Required work
**A.** In the radio interview, what kind of show did Dean Alexander do?
**B.** Please rewrite everything in the radio interview from "Chal Ravens: Tom" down to "experience of that?", changing "playlist committee" to "music selection panel".
**C.** Pick up the radio interview where it stops and carry it forward.

Reading passage
*-*-*

Some of the names that probably don't get mentioned: there was a guy called Simon ‘Schoolboy' Phillips, who was on Choice FM. He'd do a daytime show and he'd do a specialist show, and the way that he would do these shows, it was almost like two separate people. It used to blow my mind that this guy could present a specialist show just as good as he could do a daytime show. Who else was there? Another guy called Big John, who is a dancehall DJ, in my opinion one of the greatest dancehall DJs from this country. He's amazing. Dean Alexander was another one that used to do a hip-hop show – one of the significant things of his career was that he broke the news the night that Tupac died. Trevor Ranks, too. There's so much more that I can mention, there's so many key players that had such an influence on Birmingham in that golden time of the ‘90s.

Chal Ravens: Tom and I were talking earlier about the structure of making radio and how dominant the playlists can be. A lot of BBC radio is structured around these A-B-C playlists, so you do have your specialist shows, but in the daytime, playlists are sort of how it works. I'm interested to know how the playlists affected your show and whether you were ever part of the playlist committee – because there are these secret cabals of playlist makers who are so powerful. If they decide to put something on the A-list, it could be a big hit. What was your experience of that?

*-*-*

Available data
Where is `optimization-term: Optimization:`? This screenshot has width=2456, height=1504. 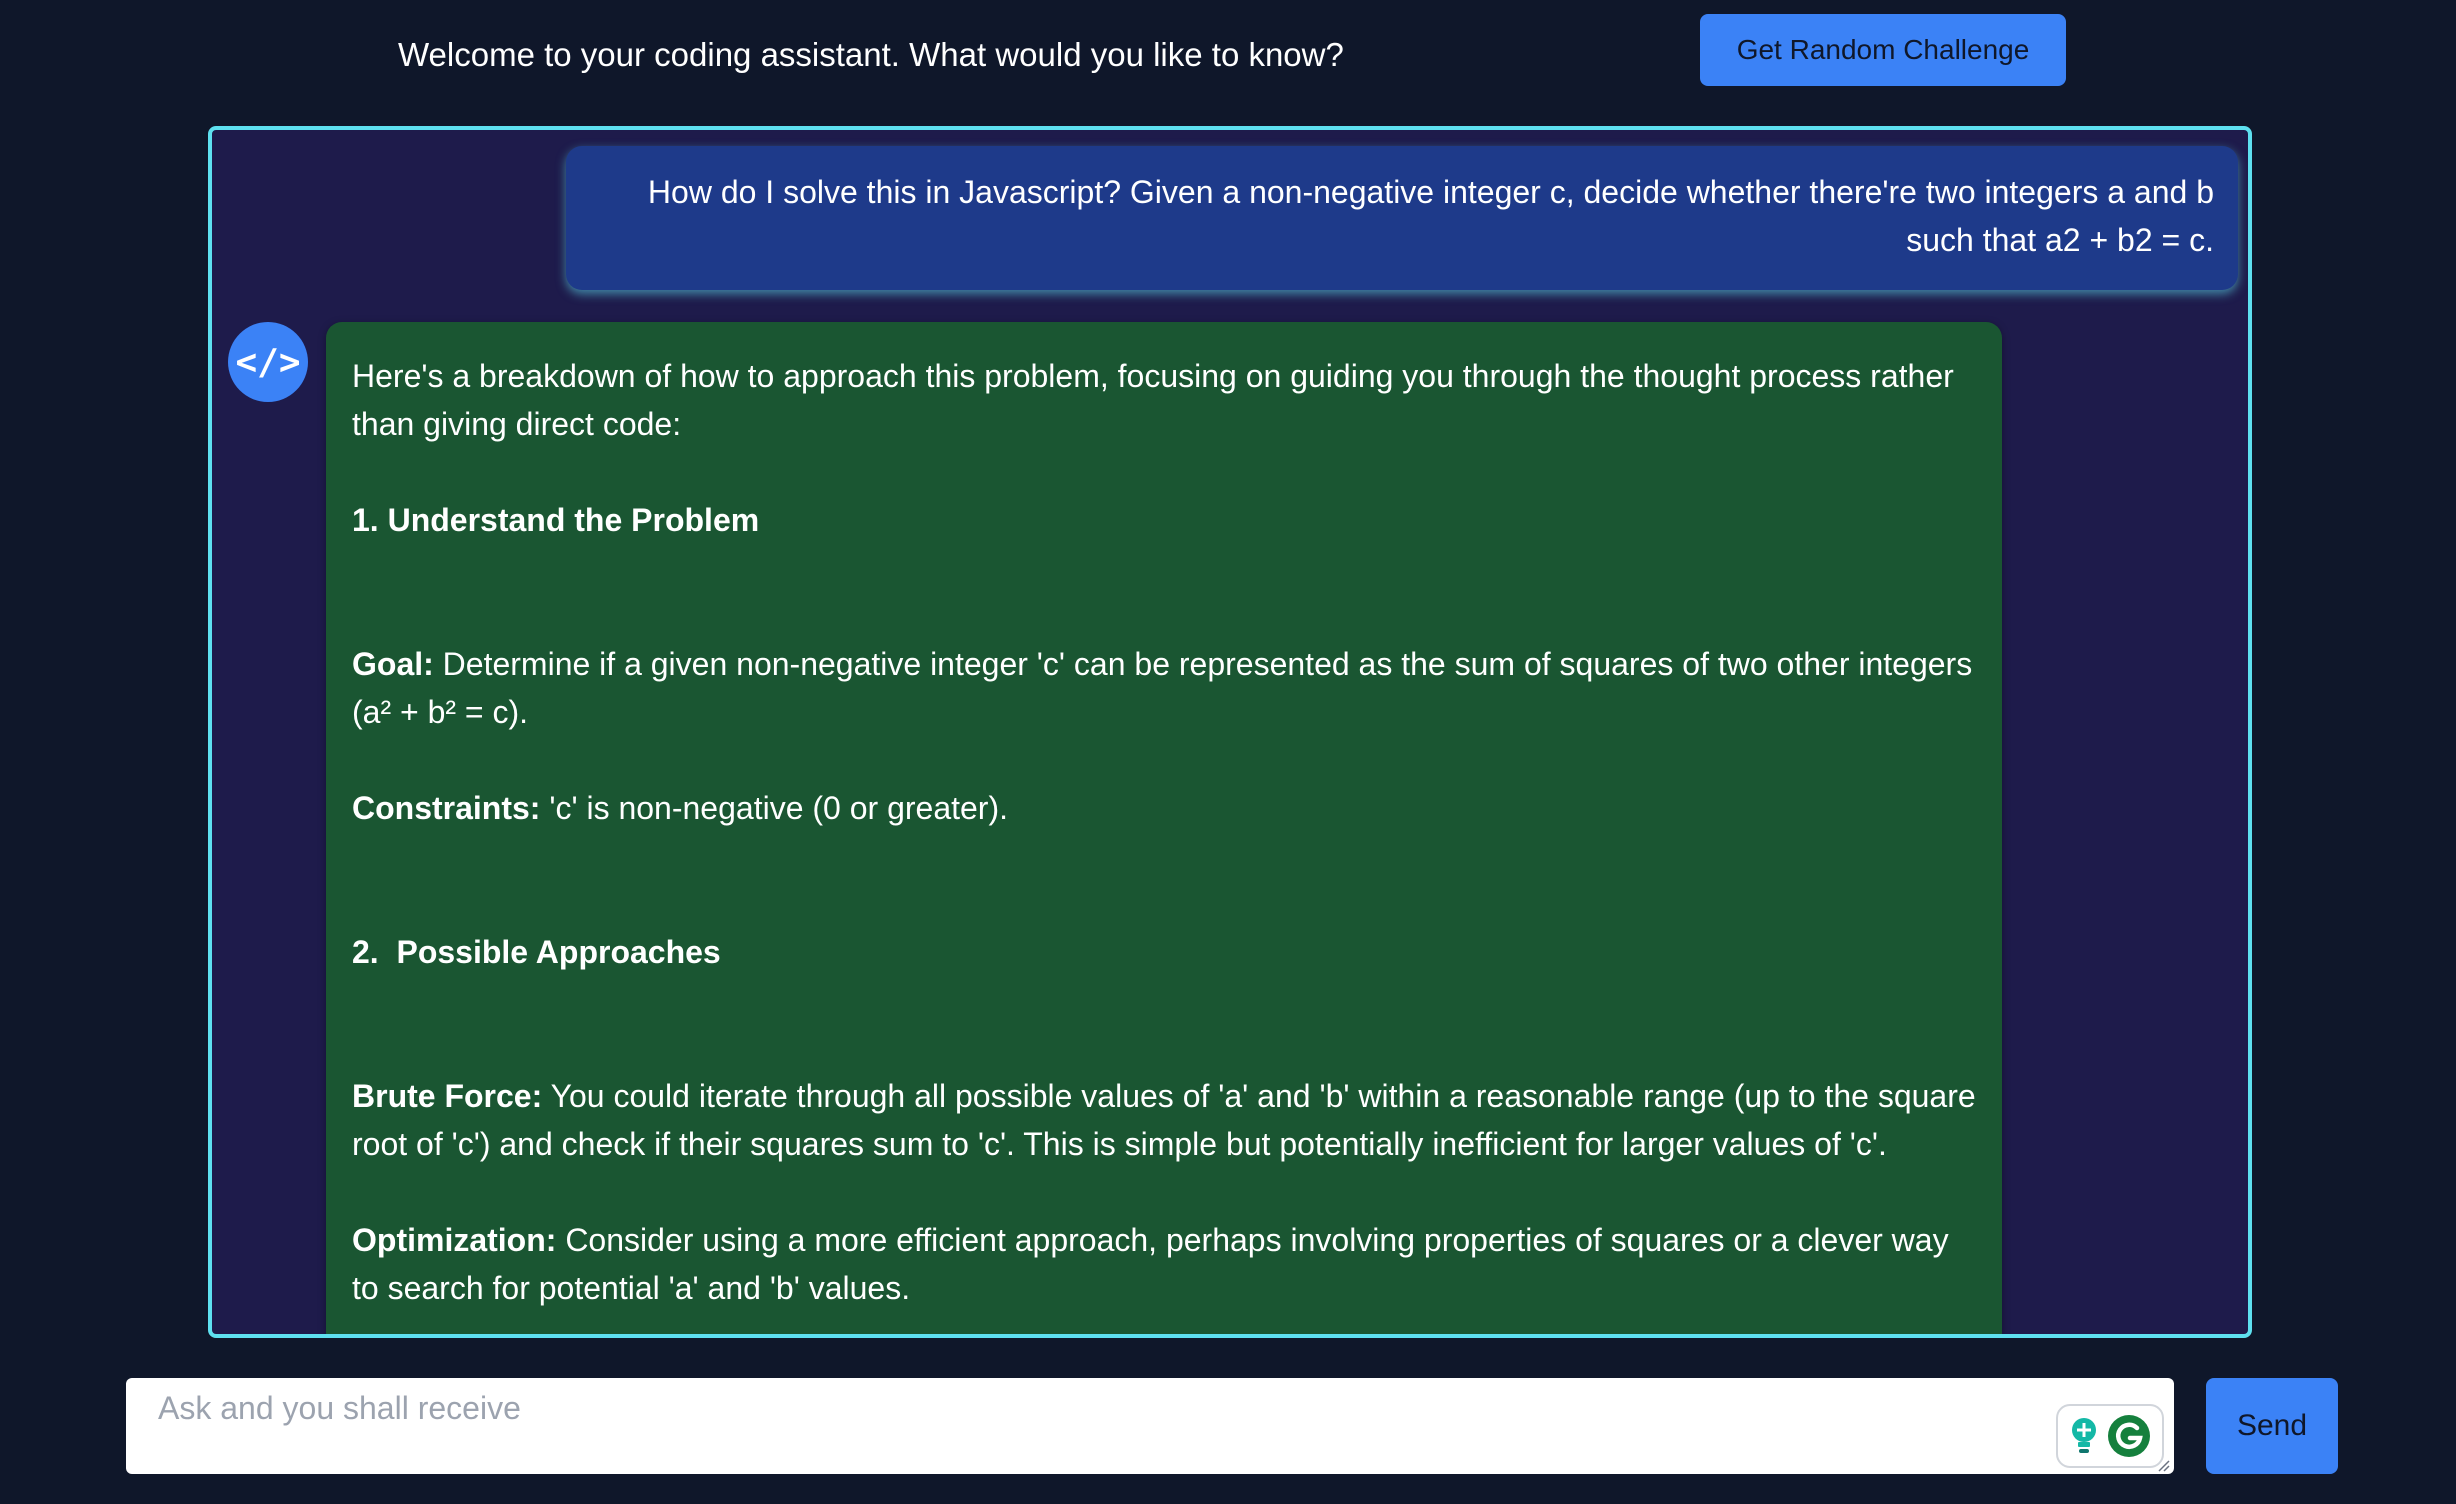 optimization-term: Optimization: is located at coordinates (454, 1240).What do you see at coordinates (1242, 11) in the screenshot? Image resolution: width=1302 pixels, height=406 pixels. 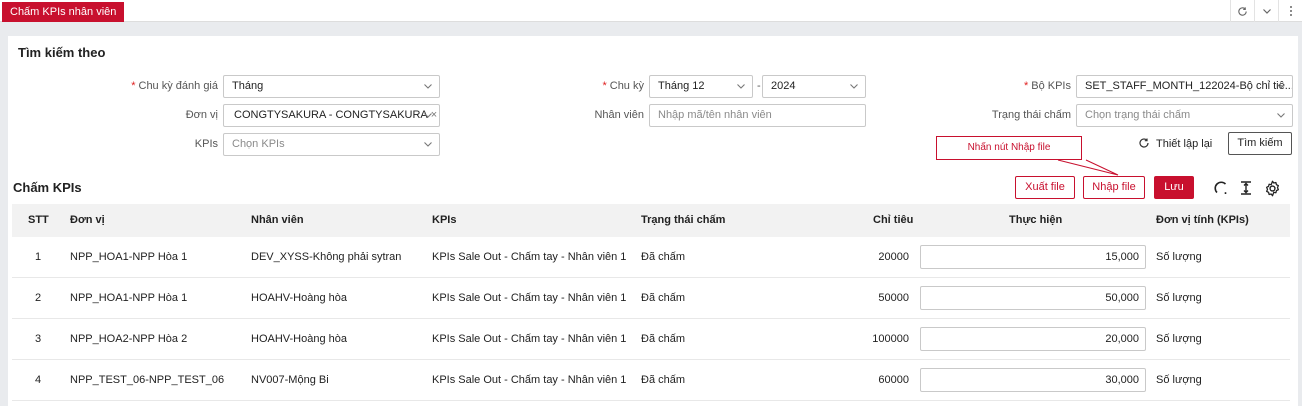 I see `refresh-icon` at bounding box center [1242, 11].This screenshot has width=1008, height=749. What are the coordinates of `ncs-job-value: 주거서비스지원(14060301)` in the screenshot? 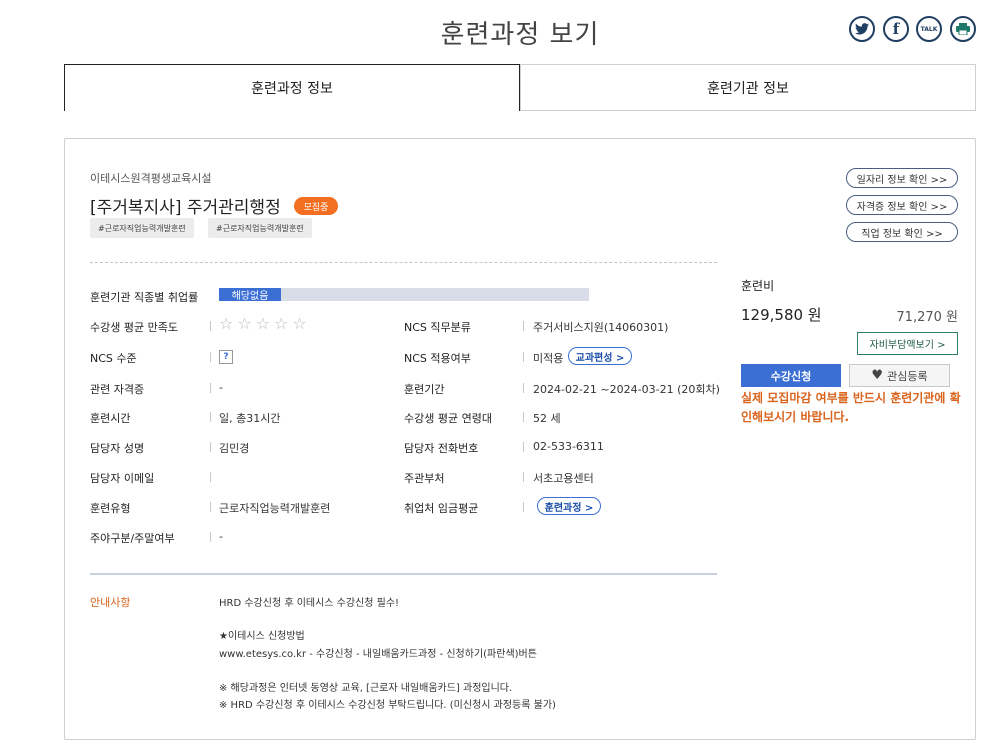 It's located at (601, 328).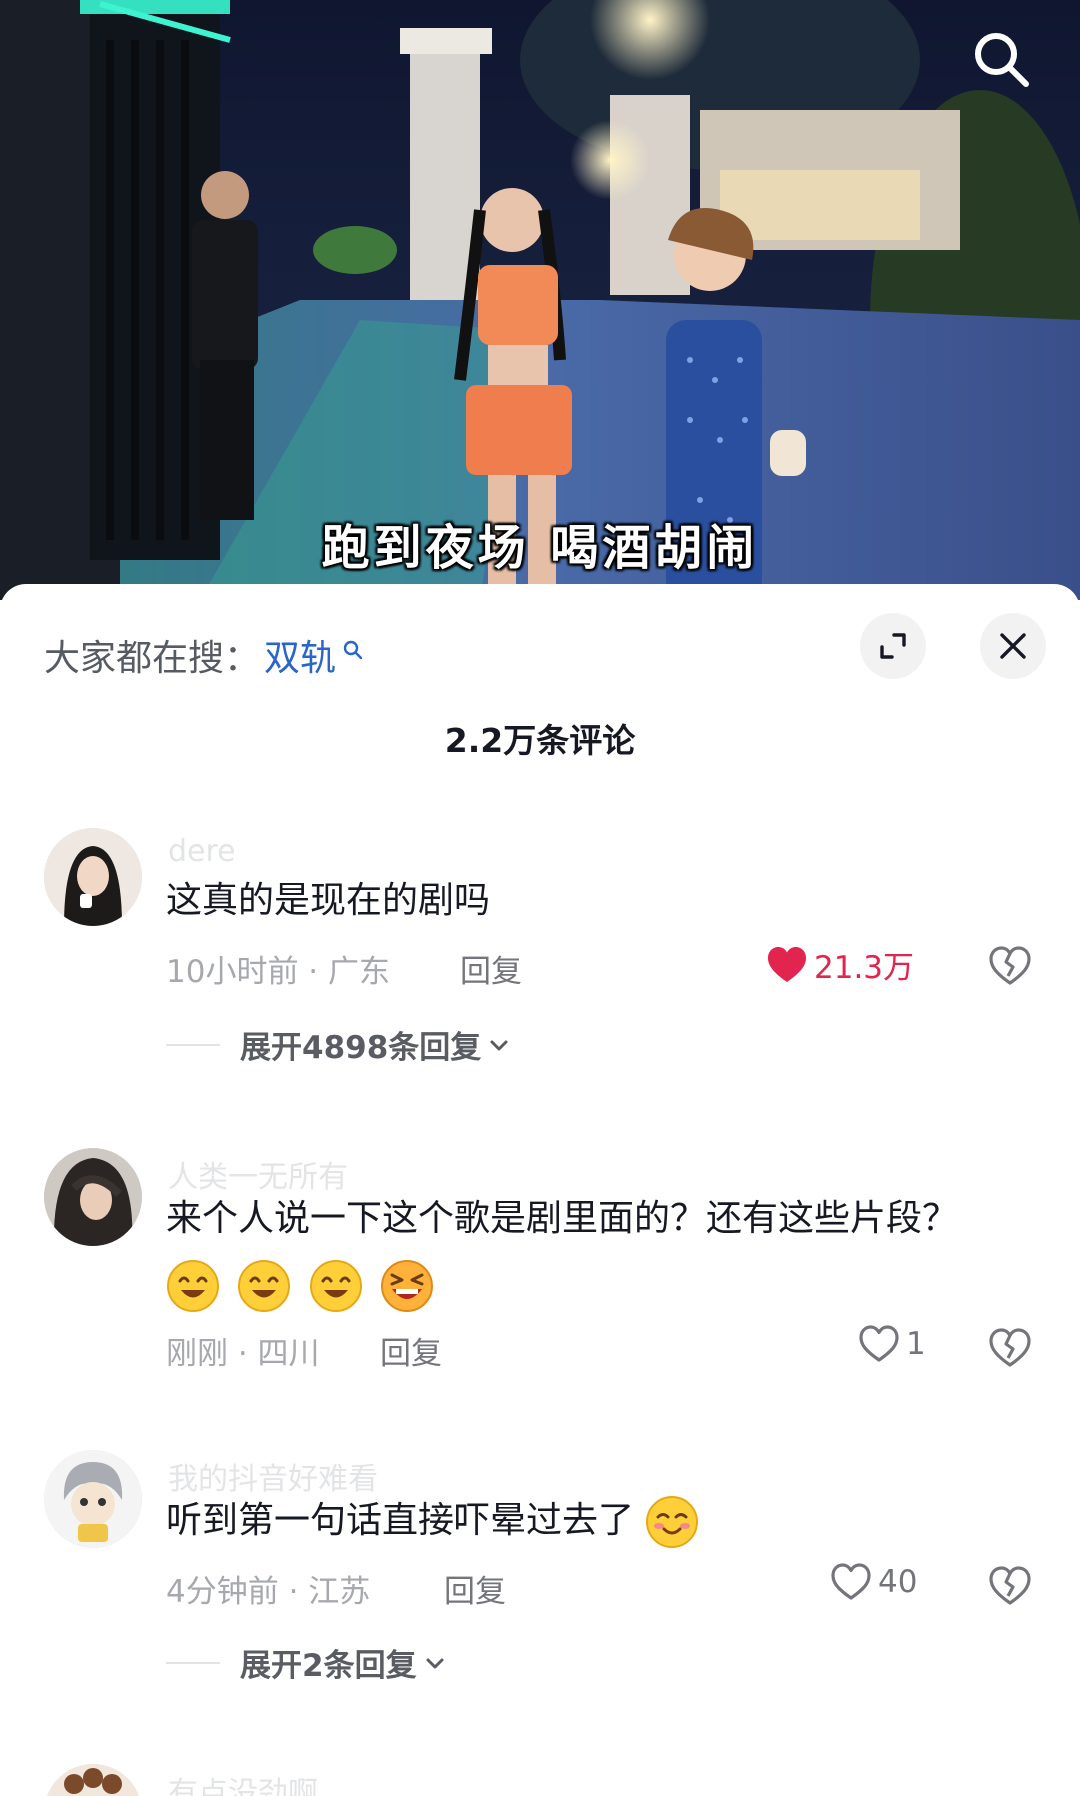  Describe the element at coordinates (328, 900) in the screenshot. I see `comment-text: 这真的是现在的剧吗` at that location.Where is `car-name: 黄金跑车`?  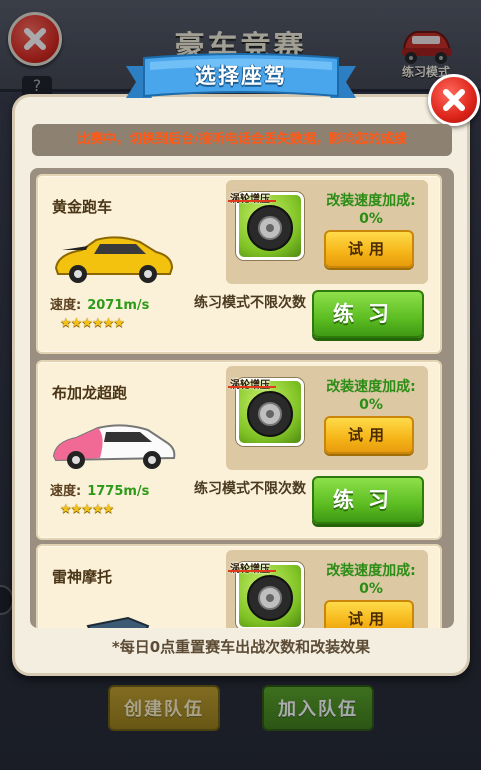
car-name: 黄金跑车 is located at coordinates (82, 207).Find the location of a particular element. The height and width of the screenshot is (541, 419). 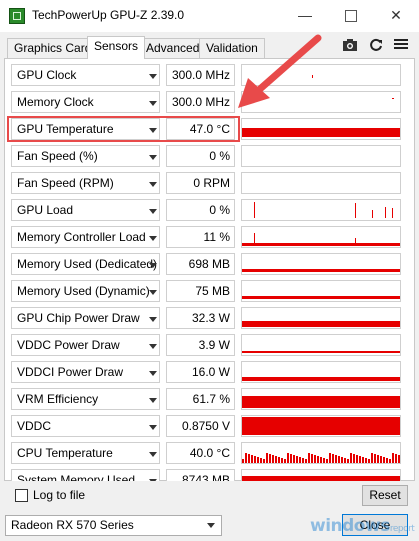

tab-advanced: Advanced is located at coordinates (173, 48).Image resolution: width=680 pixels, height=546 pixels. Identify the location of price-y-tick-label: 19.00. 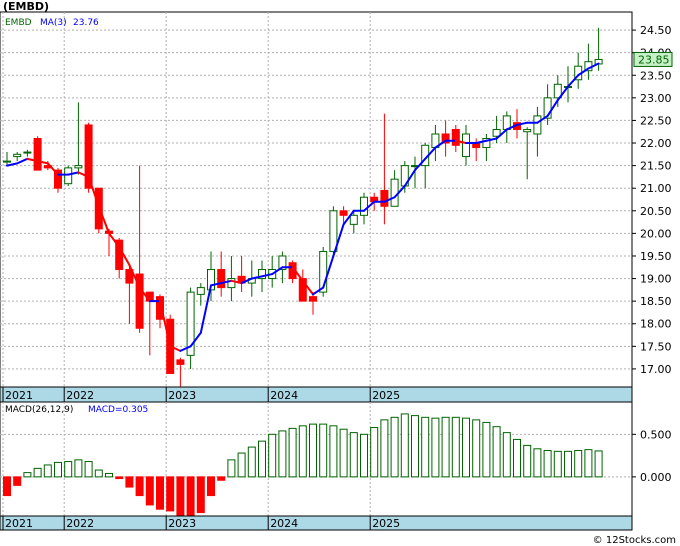
(656, 280). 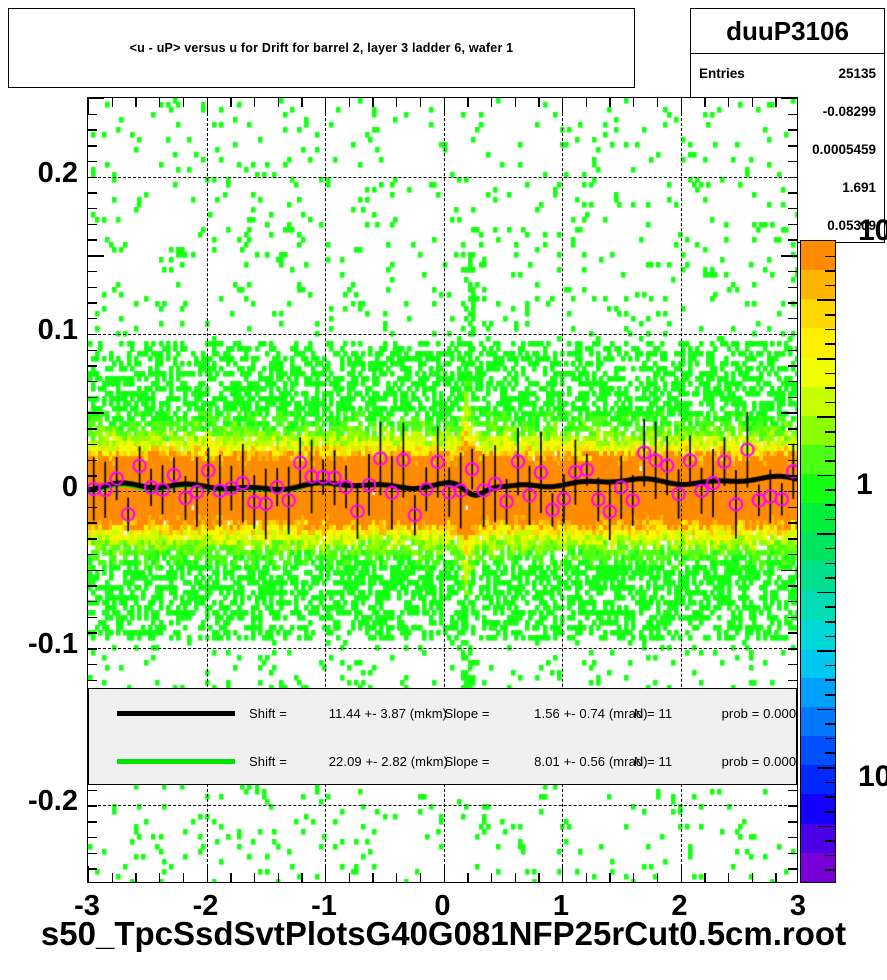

*-*-*

Answers for each item
**A.** A hip-hop show.

**B.**
Chal Ravens: Tom and I were talking earlier about the structure of making radio and how dominant the playlists can be. A lot of BBC radio is structured around these A-B-C playlists, so you do have your specialist shows, but in the daytime, playlists are sort of how it works. I'm interested to know how the playlists affected your show and whether you were ever part of the music selection panel – because there are these secret cabals of playlist makers who are so powerful. If they decide to put something on the A-list, it could be a big hit. What was your experience of that?

**C.**
Gavin Douglas: In terms of the radio station and how the playlist used to work, there was a playlist committee, we used to do playlist meetings, I think they were every two weeks. There would be a select amount of DJs, producers, obviously the Head of Music. We'd sit in the room and go through tracks that were forthcoming, tracks that have been sent in by labels or whatever, and the DJs were allowed to bring in their own songs that they thought should be on the playlist. So it was very open. They wanted to have the influence of the DJs because they knew the importance of DJs breaking music. I enjoyed going to the playlist meetings. It was always interesting to see what made it and what didn't.

Tom Lea: Do you think radio playlisting is as valid now? People consume music in such a different way, and actually, music gets broken in such a different way. Do you think playlists still feel valid? 

Gavin Douglas: I think it's still important. Because I think nowadays, things are quantified by looks.

Tom Lea: And numbers.

Gavin Douglas: And numbers, but that's part of the look. So tweeting or posting A-list 1Xtra, A-list Kiss Fresh, A-list Capital XTRA, A-list Rinse, A-list Soho Radio… all of these things add weight to whatever it is that person is posting, without a shadow of a doubt. Does it do the same in the sense of [how] many people are listening to this, so it has that listening impact? Maybe not.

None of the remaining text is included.